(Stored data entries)
——

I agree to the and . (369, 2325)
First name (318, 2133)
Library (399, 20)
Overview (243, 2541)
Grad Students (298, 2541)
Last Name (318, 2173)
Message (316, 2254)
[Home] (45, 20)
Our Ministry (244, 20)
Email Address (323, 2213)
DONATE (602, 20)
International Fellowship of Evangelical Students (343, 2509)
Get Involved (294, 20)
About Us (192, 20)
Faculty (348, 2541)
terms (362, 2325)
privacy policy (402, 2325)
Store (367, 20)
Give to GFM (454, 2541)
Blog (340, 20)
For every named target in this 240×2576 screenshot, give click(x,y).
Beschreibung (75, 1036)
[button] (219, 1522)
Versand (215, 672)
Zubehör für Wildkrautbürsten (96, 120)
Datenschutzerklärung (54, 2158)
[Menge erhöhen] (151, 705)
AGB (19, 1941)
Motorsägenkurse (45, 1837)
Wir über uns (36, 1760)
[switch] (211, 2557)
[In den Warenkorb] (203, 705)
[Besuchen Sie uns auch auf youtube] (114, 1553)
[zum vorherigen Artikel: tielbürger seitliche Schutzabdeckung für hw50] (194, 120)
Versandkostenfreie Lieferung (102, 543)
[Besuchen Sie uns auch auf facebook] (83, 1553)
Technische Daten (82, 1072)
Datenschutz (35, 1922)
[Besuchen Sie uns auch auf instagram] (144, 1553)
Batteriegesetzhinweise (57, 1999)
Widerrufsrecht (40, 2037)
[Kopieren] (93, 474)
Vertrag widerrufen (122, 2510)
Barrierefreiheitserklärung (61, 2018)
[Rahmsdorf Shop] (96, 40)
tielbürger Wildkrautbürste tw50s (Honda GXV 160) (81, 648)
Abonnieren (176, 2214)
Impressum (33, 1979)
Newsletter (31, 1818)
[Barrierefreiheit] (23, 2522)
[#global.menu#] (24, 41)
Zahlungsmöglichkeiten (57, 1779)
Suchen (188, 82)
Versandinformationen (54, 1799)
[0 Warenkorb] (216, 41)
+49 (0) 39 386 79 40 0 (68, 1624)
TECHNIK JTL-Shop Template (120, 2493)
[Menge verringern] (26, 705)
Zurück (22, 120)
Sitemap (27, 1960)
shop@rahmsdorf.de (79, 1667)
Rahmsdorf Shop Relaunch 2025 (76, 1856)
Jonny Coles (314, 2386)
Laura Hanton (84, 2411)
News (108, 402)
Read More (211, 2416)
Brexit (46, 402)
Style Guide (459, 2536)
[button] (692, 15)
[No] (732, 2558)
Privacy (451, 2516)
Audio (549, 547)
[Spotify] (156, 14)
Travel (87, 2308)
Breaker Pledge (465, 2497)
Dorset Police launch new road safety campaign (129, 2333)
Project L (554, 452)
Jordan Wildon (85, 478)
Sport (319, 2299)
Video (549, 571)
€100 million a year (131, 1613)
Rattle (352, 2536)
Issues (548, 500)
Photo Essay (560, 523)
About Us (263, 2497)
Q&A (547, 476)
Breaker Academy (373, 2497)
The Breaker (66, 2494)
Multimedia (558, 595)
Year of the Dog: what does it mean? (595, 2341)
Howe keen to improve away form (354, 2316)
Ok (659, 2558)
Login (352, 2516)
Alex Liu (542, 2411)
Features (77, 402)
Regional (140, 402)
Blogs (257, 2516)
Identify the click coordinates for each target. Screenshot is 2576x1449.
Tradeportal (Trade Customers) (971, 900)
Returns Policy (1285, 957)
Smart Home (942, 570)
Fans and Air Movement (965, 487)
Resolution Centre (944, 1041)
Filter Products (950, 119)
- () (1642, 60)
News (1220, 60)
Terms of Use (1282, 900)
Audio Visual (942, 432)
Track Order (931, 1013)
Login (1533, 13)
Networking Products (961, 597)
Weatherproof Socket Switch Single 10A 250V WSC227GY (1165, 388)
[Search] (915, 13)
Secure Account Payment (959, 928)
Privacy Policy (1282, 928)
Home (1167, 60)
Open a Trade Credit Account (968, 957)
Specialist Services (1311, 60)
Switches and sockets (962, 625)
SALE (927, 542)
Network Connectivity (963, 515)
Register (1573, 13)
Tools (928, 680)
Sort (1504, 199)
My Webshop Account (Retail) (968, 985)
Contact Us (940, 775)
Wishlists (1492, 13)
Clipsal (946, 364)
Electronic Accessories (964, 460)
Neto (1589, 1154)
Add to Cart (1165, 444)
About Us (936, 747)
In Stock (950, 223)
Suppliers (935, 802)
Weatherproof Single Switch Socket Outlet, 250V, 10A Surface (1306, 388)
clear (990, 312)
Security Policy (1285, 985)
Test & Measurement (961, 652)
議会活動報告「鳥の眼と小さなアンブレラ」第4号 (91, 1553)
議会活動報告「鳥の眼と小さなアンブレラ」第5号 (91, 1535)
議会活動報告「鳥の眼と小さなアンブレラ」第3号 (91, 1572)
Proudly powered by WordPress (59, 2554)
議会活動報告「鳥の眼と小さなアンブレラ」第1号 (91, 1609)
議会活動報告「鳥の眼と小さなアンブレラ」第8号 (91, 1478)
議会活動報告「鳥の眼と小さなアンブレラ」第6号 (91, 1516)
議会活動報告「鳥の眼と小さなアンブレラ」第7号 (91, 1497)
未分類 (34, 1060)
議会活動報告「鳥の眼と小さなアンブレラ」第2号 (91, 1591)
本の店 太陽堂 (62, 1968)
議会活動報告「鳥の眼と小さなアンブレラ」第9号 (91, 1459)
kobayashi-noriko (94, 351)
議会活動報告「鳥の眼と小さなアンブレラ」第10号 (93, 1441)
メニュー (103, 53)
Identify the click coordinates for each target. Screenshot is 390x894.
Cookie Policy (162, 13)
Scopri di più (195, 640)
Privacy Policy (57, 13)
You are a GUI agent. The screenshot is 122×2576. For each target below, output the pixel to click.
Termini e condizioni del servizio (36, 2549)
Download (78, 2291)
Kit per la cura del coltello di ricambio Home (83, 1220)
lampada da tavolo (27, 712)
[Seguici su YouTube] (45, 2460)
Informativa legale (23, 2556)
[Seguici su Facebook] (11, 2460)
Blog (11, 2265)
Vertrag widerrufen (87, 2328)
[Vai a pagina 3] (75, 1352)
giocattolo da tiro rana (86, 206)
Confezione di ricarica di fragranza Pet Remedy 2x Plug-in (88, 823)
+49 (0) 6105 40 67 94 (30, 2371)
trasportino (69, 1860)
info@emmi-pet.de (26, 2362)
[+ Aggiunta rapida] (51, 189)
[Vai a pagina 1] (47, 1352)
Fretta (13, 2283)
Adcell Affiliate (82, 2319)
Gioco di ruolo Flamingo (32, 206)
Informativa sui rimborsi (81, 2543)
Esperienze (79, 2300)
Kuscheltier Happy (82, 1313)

——

• _What the task requires_
Starting at the line above that contains "Weatherproof Single Switch", write out each line exactly until the line that contains "未分類 (34, 1060)" has been written, and stop there.

• _Result of this exercise_
Weatherproof Single Switch Socket Outlet, 250V, 10A Surface (1306, 388)
clear (990, 312)
Security Policy (1285, 985)
Test & Measurement (961, 652)
議会活動報告「鳥の眼と小さなアンブレラ」第4号 (91, 1553)
議会活動報告「鳥の眼と小さなアンブレラ」第5号 (91, 1535)
議会活動報告「鳥の眼と小さなアンブレラ」第3号 (91, 1572)
Proudly powered by WordPress (59, 2554)
議会活動報告「鳥の眼と小さなアンブレラ」第1号 (91, 1609)
議会活動報告「鳥の眼と小さなアンブレラ」第8号 (91, 1478)
議会活動報告「鳥の眼と小さなアンブレラ」第6号 (91, 1516)
議会活動報告「鳥の眼と小さなアンブレラ」第7号 (91, 1497)
未分類 (34, 1060)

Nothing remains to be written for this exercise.